Mark Kenber, CEO of The Climate Group, told the organization’s 10th anniversary conference in London that, in response to the Intergovernmental Panel on Climate Change’s (IPCC) call to accelerate investment in clean technologies, it was working with companies on a range of new initiatives to scale up climate finance, develop low carbon business models, and help governments replicate proven emissions reduction policies. He unveiled plans to recruit more companies to commit to a 100 percent renewables target by 2020, a new smart homes initiative, a programme to enable access to clean energy in rural India, accelerating the take-up of LED street lighting across cities, a major summit in China to promote networking among global cleantech businesses, and working with the UN Secretary General on a series of events around September’s Climate Summit in New York.
The Climate Group – launched exactly 10 years ago to work with businesses and governments to promote the positive business case around clean energy and technology – said the IPCC’s call for a ‘clean revolution’ was within reach. “About 80 percent of the energy, technology, finance and policy needed to make the transition to a low carbon economy is already in place,” said Mark Kenber. “We need to focus on scaling up and replicating the proven solutions. It’s a no-brainer for any smart business or political leader. The global clean tech market is already worth over US$2.5 trillion, and will grow to more than US$5 trillion in size within the next 10 years – about the same as the GDP of Germany and France combined.”
Speaking at the first major international conference of business and political leaders since the publication of the IPCC Working Group III report, UK Secretary of State for Energy & Climate Change, Rt Hon Ed Davey MP, said that businesses were key to delivering emissions reductions before a new global treaty comes into force. He said: “As The Climate Group has consistently demonstrated, there is a huge business opportunity for those who grasp the green mantle. For a business to gamble that climate change won’t happen just doesn’t make commercial sense. No boardroom worth its salt can avoid making the long-term risk assessments climate change threats require.”
Addressing the audience via video, the First Minister of Scotland, Rt Hon Alex Salmond MSP, highlighted that global corporations were investing in Scotland and transforming it into a world-leading hub of wave, tidal and offshore wind energy. He said: “Our renewable energy targets aren’t just good for the environment, they’re good for the economy. They provide certainty for business and investors. Billions of pounds are being invested in infrastructure, and thousands of jobs are being created.”

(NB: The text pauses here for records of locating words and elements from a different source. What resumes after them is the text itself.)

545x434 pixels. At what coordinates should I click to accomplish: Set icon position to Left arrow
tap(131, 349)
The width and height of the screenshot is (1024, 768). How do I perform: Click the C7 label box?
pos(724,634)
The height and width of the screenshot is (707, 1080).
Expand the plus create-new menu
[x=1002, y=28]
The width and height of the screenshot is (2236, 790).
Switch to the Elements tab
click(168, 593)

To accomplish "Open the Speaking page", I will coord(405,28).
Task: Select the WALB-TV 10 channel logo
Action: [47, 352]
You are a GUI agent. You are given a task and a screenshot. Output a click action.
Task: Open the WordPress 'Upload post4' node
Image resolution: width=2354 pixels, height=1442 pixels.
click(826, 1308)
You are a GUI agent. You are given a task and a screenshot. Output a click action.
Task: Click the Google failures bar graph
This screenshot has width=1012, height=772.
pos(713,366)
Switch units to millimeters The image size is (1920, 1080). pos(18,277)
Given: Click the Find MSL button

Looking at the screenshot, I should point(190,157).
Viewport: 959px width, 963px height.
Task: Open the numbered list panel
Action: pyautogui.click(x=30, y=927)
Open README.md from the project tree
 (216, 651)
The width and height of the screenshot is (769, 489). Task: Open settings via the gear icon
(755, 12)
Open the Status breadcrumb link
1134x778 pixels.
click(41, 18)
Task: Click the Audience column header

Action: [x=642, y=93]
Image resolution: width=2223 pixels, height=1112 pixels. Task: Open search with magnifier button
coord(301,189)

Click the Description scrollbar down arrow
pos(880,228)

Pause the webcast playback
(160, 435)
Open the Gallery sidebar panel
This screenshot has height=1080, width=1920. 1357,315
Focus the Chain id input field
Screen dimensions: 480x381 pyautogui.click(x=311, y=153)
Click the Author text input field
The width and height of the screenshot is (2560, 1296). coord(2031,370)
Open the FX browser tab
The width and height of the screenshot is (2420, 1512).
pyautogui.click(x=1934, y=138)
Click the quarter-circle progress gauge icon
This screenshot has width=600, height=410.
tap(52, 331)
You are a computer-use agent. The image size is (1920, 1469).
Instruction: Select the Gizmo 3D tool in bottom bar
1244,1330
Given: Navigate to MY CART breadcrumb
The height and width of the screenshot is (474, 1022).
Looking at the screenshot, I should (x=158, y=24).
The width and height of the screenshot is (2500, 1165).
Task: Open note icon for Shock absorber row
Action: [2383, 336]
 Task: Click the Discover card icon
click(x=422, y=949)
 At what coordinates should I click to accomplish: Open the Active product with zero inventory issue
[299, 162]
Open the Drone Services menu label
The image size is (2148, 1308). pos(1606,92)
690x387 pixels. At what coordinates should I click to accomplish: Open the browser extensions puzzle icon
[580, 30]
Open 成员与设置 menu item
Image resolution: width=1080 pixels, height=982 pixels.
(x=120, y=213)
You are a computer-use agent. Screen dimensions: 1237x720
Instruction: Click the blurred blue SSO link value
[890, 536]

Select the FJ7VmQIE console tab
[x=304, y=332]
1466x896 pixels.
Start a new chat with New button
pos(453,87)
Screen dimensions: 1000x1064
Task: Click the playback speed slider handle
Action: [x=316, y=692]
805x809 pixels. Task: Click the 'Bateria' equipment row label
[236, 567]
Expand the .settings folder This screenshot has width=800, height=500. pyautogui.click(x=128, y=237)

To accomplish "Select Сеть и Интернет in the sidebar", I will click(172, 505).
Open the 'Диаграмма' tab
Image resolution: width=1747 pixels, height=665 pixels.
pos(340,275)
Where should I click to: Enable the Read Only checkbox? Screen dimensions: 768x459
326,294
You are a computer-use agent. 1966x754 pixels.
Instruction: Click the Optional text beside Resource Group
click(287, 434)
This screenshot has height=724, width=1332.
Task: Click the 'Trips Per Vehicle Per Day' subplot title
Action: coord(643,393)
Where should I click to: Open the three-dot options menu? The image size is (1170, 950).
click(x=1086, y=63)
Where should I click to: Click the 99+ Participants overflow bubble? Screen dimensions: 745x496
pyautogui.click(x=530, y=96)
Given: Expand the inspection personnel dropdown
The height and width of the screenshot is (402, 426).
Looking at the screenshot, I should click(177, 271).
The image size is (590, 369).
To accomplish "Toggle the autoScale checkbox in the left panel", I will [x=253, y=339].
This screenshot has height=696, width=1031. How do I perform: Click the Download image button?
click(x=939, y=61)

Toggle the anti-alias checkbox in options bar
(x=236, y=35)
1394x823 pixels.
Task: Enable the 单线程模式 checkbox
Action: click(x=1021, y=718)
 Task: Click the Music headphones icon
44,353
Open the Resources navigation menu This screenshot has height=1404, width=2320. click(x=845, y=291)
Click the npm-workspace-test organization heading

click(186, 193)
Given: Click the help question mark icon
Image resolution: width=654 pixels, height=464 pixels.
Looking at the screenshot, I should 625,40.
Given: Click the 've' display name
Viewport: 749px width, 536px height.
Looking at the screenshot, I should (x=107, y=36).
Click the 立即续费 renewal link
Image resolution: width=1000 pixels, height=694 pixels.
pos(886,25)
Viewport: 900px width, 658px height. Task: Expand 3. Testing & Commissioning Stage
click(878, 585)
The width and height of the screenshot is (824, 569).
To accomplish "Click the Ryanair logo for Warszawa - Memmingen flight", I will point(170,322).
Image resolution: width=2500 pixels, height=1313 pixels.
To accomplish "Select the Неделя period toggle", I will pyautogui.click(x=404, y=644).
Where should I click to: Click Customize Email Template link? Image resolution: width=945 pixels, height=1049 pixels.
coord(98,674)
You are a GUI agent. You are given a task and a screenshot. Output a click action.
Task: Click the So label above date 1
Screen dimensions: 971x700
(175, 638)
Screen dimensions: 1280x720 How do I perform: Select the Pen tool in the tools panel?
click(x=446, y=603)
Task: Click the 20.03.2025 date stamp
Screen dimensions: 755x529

In spite of the federal government’s current stance, the Premier of South Australia, Hon Jay Weatherill MP, announced that his state government was hitting its 2020 renewable energy target of 33 percent six years early, and that the state’s GDP had jumped 65 percent since it had decided to adopt the goal of building a low carbon economy. He stated: “Since 2003, there has been $5.5 billion in investment in renewable energy with some $2 billion, or 40 percent, occurring in regional areas.”
Suresh Prabhu, Ex-Federal Cabinet Minister of Industry, Energy, Environment and Forests, Chemicals and Fertilizers, Heavy Industry & Public Enterprises, Government of India, said: “When it comes to the impacts of climate change, millions of people across India are already being affected. In our efforts to mitigate the effects of climate change, protect our livelihoods and people, India needs to take a proactive leadership role. There is incredible potential for India to become a hub for low carbon initiatives that will create jobs, lift people out of poverty, and increase access to education and health services for millions of Indians.”
Richard Kinley, Deputy Executive Secretary of the UNFCCC (United Nations Framework Convention on Climate Change) told the conference: “This moment is our opportunity to create the future we want and need. The Paris agreement needs business and subnational government to show without doubt that the transition is doable, and the solutions are better than the problem. Clearly Paris needs you, but what is also clear is that you need Paris. We must inspire each other to act, to be bold and ambitious.”
The Climate Group is an award-winning, international non-profit. Our goal is a prosperous, low carbon future.